Even seemingly responsible student debt reduction plans, if taken to an extreme, can have negative consequences lurking in the shadows. Jen Smith, an acupuncturist in St. Petersburg, Florida, paid off $53,000 in student loans in 2016, and she did it in a way that sounds very sensible. She and her husband, Travis, an aircraft mechanic, took multiple side jobs with the goal of making as much money as possible — and funneling that extra money into the student loans.

“We did everything from online data entry to stuffing coupons in the newspaper, as long as it didn’t interfere with our full-time jobs we were in,” Smith says.

Among the jobs she worked on, Smith worked at a foster group home and started a personal finance blog called SavingwithSpunk.com. Her husband found a side gig, driving for Uber.

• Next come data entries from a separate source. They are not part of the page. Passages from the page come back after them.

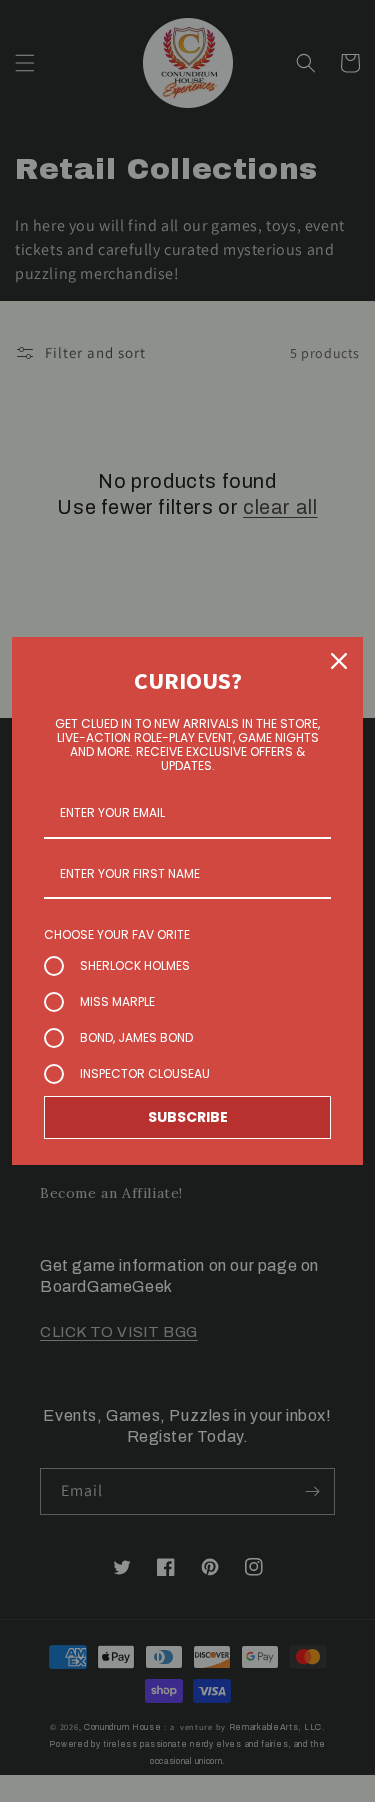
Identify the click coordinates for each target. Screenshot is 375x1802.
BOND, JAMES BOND (136, 1037)
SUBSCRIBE (188, 1117)
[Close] (339, 661)
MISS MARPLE (117, 1001)
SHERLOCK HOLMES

“Needless to say, it was exhausting,” Smith says.

But it was worth it, right? After all, Smith extinguished $53,000 in debt.

Well, not entirely worth it. Stress can weaken the immune system, making people who are at risk for getting the shingles virus even more susceptible to getting it. And working every waking minute of her life, Smith was definitely stressed. She thinks the additional workload led to the virus.

“Shingles was the worst pain I’ve ever felt,” says Smith, who first started feeling pain in December 2015 when she was at one of her part-time gigs.

“I was working at the foster home when the blistering started, and no one could relieve me so I had to watch kids for five hours in excruciating pain before I could get to a doctor,” Smith says.

She is almost back to normal now, and she and her husband did get most of her student loan debt paid off — with $20,000 more to go. But they’re back to working regular hours.

“I still think making extra money is the quickest way to pay off debt, but the way you do it has to be sustainable,” she says. “Approaching my debt payoff like a sprint, instead of a marathon, was a big mistake.”